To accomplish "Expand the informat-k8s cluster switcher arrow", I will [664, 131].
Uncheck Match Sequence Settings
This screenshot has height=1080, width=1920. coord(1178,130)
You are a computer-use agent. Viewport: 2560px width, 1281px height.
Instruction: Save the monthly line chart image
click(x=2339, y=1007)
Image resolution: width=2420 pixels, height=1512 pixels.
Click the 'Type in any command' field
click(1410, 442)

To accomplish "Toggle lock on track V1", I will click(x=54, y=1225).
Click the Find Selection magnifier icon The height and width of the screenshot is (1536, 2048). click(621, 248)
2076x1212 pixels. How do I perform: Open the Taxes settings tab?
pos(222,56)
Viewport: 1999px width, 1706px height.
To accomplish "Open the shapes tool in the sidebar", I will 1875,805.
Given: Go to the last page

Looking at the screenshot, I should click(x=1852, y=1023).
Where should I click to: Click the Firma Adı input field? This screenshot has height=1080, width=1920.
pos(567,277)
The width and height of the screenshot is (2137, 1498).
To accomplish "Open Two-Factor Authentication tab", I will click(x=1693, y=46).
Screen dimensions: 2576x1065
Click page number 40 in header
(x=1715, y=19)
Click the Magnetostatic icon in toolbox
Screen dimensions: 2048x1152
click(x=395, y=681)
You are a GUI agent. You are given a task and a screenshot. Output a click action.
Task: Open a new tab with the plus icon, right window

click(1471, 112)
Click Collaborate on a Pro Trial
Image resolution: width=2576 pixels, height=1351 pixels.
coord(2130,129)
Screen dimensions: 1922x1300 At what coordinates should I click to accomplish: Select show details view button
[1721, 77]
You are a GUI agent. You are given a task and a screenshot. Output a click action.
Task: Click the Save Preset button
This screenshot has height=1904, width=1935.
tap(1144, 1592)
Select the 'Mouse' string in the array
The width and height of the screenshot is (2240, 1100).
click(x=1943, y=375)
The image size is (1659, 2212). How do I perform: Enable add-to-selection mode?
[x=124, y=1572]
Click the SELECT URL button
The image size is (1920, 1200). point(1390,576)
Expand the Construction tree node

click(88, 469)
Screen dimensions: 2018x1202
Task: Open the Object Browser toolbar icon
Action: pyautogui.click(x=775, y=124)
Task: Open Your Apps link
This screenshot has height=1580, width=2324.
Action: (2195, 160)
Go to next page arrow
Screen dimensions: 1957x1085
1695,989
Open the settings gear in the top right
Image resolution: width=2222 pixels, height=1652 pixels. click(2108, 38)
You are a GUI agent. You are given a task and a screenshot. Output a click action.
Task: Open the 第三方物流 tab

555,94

__Problem description__: Copy out every line of the entries where the string "Viewport" shows up.

__Exercise result__:
You are a computer-use agent. Viewport: 2560px width, 1281px height.
Viewport: 1999px width, 1706px height.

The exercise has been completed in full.